Probably 'cause it's not important.

The problem is not our planet, which will allegedly explode within 10 years, and it's not even the certain fact that all polar bears will melt into snow which will melt into water and Italy will sink.

The car represents freedom. Have you seen "I, Robot", the film starring Will Smith? Would you want to live in a world like that? I wouldn't.

And this brings me on to something that's not a car.

Fendi bike. Some time ago I had a bit of an argument with a friend who, of course, loves it. She says it's amazing, beautiful, she says it doesn't matter if it's not practical and that I can't understand. And I don't, actually.
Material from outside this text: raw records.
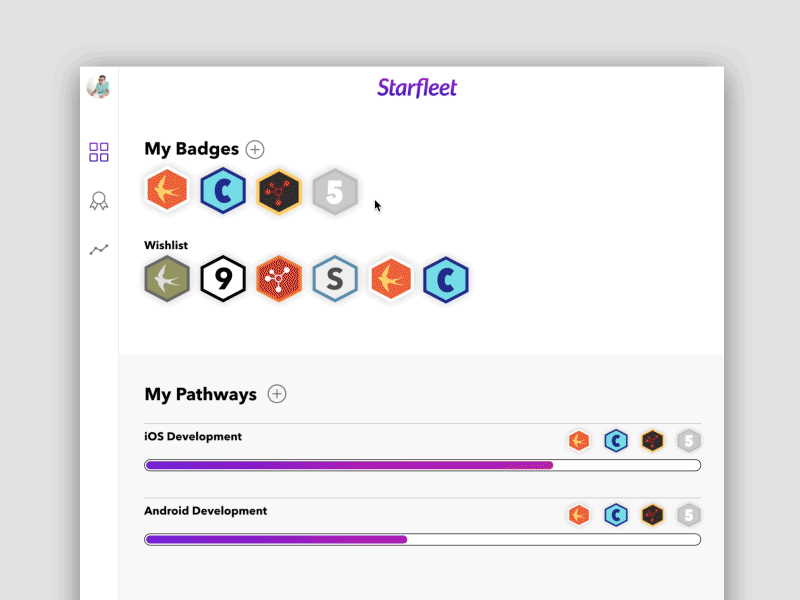The image size is (800, 600).
Task: Select the S badge in the Wishlist
Action: [x=335, y=279]
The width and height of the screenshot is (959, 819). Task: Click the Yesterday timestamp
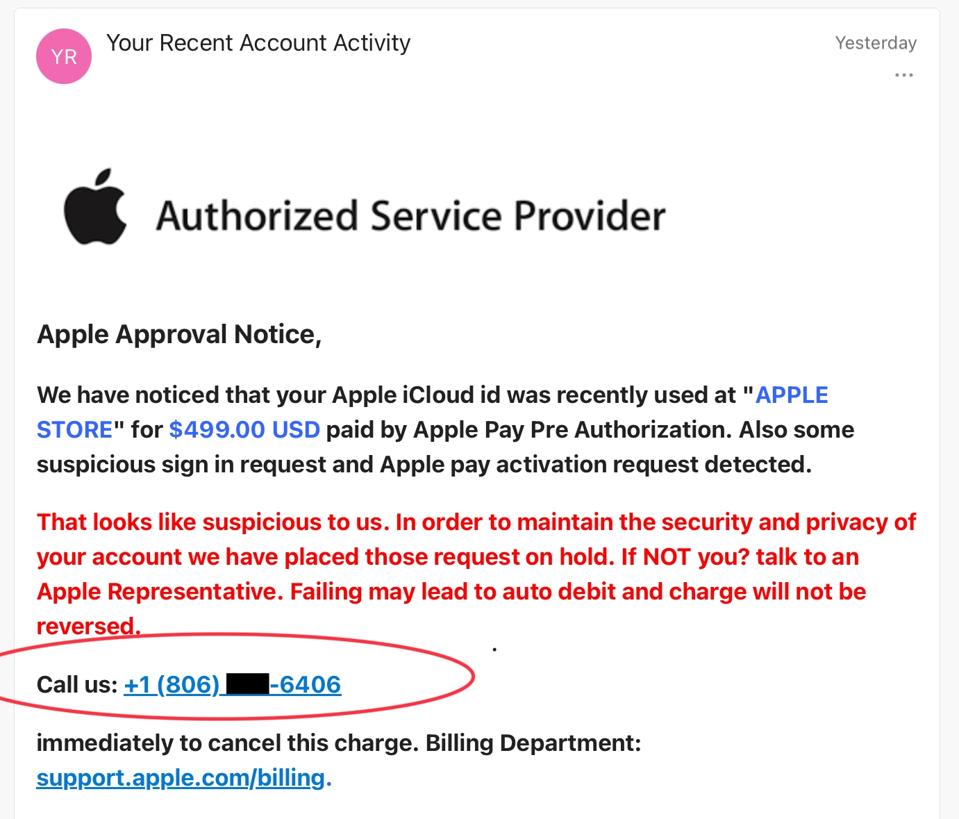click(x=875, y=43)
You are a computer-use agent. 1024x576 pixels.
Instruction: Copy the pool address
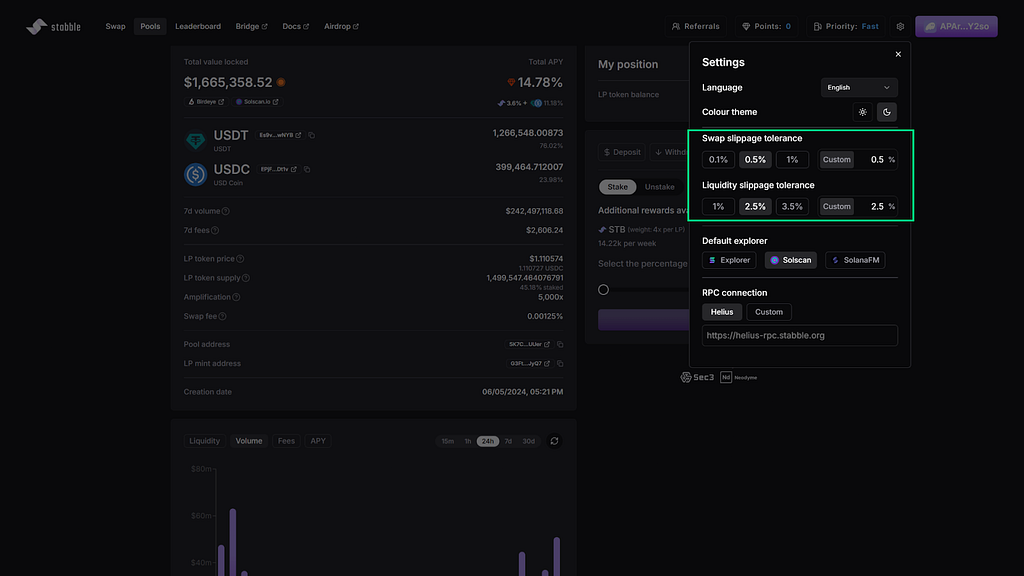pos(560,344)
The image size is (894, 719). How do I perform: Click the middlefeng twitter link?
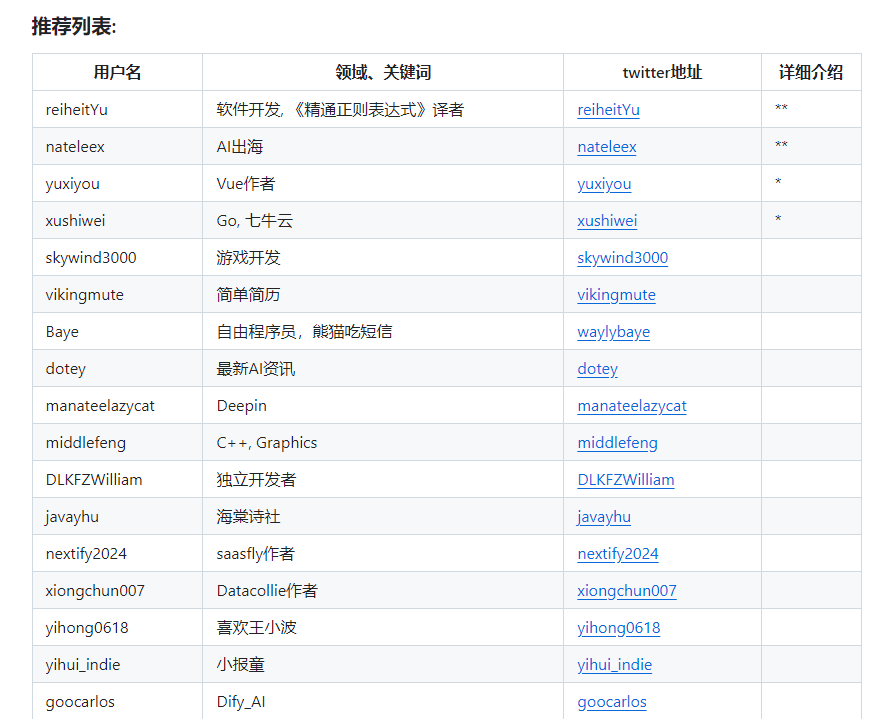pos(618,443)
I don't care if you can have optional sat nav and frog skin bags.
For a price from 5,9 to 9,5 thousand dollars I'd rather hire an assassin to murder the person who designed and thought of this. It's also very ugly. So ugly in fact that I'd rather look at a baboon. Come to think of it I'd rather look at the back of a baboon.

Then I changed my mind.

Yes, I still think it's useless, hideous, wrong, too expensive, designed by people who have sex with endagered species for people who have sex with no one and nothing at all. But I do get WHY it exists. And in a rather twisted way it's a good thing it does.

If you need a bike, do you need to buy one that costs 6 grand, with sat nav and leather bags? No.
In the same way that if you need a car your first instinct is not to buy one that costs 1,2 million euros, has two seats, a body made entirely out of carbon fibre, no boot, carbon ceramic brakes that cost alone more than you need for a well equipped Mini Cooper and a 6 litre v12 with 750 hp.

This is why the Zonda R and a the Fendi bike are very similar. And the reason why we should be grateful they exist.

They draw the line between what you want and what you need.

And if the eco-mentalists and the "lettuce heads", as I like to call them, will win; we'll only have cars, and things, we need. Not cars and things we want.

I want to reserve myself the right to jump in a Zonda or a Viper and thunder through a motorway tunnel at 150 mph, I don't wanna wind up reading The Sun in the back of my oval green car that drives itself.

So, if you like the planet and life the way they are now, buy a Fendi bike and a Pagani Zonda R.